» Your assignment: Write out every line from the listing below where the string "agent" is found.
The data: Begin
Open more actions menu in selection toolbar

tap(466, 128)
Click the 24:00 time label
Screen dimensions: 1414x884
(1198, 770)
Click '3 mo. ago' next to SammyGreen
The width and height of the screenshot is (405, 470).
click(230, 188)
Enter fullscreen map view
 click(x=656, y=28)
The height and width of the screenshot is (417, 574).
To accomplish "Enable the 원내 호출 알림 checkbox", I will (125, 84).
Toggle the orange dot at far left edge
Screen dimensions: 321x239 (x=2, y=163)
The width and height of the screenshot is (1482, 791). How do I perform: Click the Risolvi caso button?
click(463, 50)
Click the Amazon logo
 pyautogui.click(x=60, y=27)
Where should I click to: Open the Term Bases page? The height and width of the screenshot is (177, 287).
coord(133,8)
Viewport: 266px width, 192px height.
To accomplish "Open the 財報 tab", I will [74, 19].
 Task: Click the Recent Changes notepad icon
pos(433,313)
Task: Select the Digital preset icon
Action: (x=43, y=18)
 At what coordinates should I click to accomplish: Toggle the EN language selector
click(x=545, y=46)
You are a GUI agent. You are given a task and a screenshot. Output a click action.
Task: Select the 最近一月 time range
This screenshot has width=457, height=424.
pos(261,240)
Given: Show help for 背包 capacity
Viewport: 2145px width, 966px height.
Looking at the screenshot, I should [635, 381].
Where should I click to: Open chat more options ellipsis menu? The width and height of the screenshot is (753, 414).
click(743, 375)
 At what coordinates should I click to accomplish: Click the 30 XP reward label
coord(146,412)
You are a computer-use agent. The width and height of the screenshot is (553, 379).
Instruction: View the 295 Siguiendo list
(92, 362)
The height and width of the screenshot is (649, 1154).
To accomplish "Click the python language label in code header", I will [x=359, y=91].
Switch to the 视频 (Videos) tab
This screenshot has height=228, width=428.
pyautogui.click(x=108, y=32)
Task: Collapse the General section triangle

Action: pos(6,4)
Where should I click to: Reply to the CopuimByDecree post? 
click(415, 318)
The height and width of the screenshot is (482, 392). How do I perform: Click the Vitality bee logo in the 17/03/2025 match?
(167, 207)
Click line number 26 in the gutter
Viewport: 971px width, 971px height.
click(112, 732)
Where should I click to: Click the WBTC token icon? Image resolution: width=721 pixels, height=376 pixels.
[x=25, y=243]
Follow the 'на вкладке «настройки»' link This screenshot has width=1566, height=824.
The data: End
» Response:
You are a GUI agent. You are given a task and a screenshot. Output a click action.
You are a computer-use agent. The width and height of the screenshot is (553, 379).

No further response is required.